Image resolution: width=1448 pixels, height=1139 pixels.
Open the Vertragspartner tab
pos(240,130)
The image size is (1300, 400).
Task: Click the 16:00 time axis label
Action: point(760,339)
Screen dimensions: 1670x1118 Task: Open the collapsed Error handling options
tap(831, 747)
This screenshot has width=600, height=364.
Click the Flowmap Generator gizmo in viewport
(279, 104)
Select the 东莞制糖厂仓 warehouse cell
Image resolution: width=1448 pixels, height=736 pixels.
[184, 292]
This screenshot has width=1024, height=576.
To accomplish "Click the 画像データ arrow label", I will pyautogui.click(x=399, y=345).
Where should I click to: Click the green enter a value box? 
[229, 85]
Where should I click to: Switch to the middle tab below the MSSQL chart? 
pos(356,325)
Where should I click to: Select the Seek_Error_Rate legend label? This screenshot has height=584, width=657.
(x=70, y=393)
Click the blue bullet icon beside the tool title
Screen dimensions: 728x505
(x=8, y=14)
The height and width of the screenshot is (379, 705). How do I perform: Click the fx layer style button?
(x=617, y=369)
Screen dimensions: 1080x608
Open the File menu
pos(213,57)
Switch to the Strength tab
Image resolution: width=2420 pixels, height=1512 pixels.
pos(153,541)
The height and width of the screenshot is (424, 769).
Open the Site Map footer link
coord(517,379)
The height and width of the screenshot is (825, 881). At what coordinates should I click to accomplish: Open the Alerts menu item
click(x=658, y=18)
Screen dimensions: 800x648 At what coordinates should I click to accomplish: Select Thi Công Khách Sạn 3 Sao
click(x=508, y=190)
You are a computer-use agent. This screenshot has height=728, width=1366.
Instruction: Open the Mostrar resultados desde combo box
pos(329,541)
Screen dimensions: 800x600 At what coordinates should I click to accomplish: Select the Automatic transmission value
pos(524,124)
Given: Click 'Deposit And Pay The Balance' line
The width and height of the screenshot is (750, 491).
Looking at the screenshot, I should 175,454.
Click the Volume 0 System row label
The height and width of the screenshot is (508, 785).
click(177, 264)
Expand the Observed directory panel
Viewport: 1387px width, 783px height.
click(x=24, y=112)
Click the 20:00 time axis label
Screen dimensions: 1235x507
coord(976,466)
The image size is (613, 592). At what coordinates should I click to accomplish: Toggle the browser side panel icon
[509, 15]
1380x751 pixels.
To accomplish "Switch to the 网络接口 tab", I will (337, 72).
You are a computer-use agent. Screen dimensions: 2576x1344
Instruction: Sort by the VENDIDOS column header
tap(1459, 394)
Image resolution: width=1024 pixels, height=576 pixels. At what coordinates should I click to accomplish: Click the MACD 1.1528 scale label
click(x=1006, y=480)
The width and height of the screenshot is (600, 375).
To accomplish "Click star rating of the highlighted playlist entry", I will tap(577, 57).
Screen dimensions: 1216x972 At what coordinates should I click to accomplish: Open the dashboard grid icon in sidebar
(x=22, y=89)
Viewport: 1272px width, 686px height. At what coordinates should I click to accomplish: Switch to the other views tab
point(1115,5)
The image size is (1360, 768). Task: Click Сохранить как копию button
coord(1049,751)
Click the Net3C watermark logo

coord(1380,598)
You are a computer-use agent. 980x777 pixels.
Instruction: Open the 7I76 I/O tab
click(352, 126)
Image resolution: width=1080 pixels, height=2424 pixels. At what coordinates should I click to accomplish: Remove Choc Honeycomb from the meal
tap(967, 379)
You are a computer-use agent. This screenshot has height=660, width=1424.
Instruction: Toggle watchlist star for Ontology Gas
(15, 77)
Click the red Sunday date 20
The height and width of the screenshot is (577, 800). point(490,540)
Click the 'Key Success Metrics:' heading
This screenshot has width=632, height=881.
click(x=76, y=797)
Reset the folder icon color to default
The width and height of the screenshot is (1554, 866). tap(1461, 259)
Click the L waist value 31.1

* * * * *

Task directions
Go back to the listing above. Copy word for word the lines from the one with "Screen dimensions: 800x600" through the one with "Given: Click 'Deposit", and nothing more.

Completed task
Screen dimensions: 800x600 At what coordinates should I click to accomplish: Select the Automatic transmission value
pos(524,124)
Given: Click 'Deposit And Pay The Balance' line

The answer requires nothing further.